To utilize the photonic nanojet from the cylinder for super resolution imaging, we tapered an optical fiber from 125 μm to 12 μm to serve as the cylindrical structure. Figure 4(a) presents a scanning electron microscope (SEM) image of the fabricated grating sample, which consists of 10 lines approximately 92 nm wide with about 92 nm spacing, arranged in five angular orientations (−15°, −8°, 0°, 8°, and 15°). The inset shows a close up of the middle grating. Figure 4(b) shows the optical setup, where the fiber is held by a custom fork shaped holder mounted on a three axis translation stage. The fiber is positioned above the grating, and its height is finely adjusted along the z axis to optimize the nanojet focus. In contrast, the objective lens is focused beyond the grating plane. We note that the tapered optical fiber is not used to guide light internally. Instead, it serves as a movable cylindrical dielectric lens illuminated externally, allowing optimal positioning above the sample [18], [20], [21]. We emphasize that the illumination source is a broadband 505 nm LED with low temporal and spatial coherence. Unlike a coherent laser source, the LED strongly suppresses interference fringes and diffraction artifacts from the periodic grating.

Figure 4:

Super resolution imaging results. (a) SEM image of the grating sample, consisting of 10 lines approximately 92 nm wide with about 92 nm spacing, arranged in five angular configurations (−15°, −8°, 0°, 8°, and 15°); the inset shows a close-up of the middle grating. (b) Image of the optical setup, where the tapered fiber is held by a custom fork shaped holder mounted on a three axis translation stage. (c) Optical image of the middle grating captured through the tapered fiber, positioned directly above it. Only the grating lines aligned with the nanojet region are resolved, while the surrounding areas remain unresolved. (d) Intensity cross-section along the dotted line in (c). (e) Ray tracing simulation of the grating as imaged through the fiber. (f) Intensity cross-section along the dotted line in (e).

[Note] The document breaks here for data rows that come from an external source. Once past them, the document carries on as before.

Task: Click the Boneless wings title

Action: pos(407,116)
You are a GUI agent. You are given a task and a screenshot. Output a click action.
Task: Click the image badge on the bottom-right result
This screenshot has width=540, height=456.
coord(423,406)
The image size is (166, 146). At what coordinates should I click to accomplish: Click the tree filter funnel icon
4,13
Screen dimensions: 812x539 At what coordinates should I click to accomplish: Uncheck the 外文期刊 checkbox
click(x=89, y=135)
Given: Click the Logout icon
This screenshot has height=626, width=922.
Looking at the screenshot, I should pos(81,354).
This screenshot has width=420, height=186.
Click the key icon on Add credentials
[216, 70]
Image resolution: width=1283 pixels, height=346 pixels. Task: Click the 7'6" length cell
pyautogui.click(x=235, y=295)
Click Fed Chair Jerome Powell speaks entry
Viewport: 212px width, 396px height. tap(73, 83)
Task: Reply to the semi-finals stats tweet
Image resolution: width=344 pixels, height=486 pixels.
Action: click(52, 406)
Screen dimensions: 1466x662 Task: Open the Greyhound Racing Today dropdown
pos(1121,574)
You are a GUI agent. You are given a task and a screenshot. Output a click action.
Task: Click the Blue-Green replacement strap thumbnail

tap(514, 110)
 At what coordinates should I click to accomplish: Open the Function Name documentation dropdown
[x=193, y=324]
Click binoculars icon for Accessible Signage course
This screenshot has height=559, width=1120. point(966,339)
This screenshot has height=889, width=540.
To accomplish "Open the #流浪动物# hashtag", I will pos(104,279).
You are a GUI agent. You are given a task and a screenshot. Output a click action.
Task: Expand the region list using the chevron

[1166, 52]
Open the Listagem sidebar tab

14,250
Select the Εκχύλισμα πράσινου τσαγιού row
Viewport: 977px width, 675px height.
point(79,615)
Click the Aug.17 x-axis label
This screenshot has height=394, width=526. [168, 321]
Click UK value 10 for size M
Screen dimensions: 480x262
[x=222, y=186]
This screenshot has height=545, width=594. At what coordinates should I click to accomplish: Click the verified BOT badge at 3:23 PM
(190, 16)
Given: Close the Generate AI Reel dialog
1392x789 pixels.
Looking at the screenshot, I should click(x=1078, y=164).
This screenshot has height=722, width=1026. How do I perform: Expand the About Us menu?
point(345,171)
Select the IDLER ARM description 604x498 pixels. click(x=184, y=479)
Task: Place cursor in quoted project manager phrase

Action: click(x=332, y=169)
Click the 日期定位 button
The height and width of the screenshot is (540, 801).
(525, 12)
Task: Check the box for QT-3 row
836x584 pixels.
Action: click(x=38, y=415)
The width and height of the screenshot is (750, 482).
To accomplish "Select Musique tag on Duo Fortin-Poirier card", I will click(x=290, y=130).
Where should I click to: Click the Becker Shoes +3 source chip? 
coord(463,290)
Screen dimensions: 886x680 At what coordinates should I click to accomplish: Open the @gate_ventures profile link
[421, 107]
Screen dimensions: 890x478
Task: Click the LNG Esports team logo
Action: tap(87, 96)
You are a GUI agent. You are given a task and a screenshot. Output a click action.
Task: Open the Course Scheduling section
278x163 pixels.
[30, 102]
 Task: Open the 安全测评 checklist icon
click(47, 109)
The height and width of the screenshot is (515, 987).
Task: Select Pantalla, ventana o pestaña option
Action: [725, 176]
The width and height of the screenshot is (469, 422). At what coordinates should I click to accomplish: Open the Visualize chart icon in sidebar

In Figure 4(c), the tapered fiber is positioned directly above the middle grating, where the angle between the fiber axis and the grating lines is smallest. In this configuration, the fiber generated photonic nanojet enables clear visualization of the grating lines with 92 nm width and 92 nm spacing. These 92 nm features are more than a factor of four smaller than the Abbe diffraction limit (388 nm, λ/2NA with λ = 505 nm and NA = 0.65) of the objective lens, and therefore cannot be resolved without the subwavelength focusing provided by the photonic nanojet. We recognize that the term ‘super-resolution’ can refer to various physical or computational techniques. In this work, we define it strictly as achieving spatial resolution beyond the Abbe diffraction limit of the objective lens, without computational post-processing. Under this definition, our experimental results – resolving 92 nm wide and 92 nm spaced lines with a 0.65 NA objective – fulfil the super-resolution criterion. A real-time demonstration of the fiber scanning across the grating sample at different angles, with sub-diffraction lines visible without post-processing, is provided in Supplementary Video S1. In contrast, the surrounding gratings, which are not aligned with the fiber and lie outside the nanojet region, appear blurred and unresolved. This serves as an internal control within the same field of view, confirming that subwavelength features are only resolved when the tapered fiber generates a photonic nanojet above the sample. The intensity cross section along the dotted line in Figure 4(c) is shown in Figure 4(d), confirming the presence of subwavelength features in the magnified region.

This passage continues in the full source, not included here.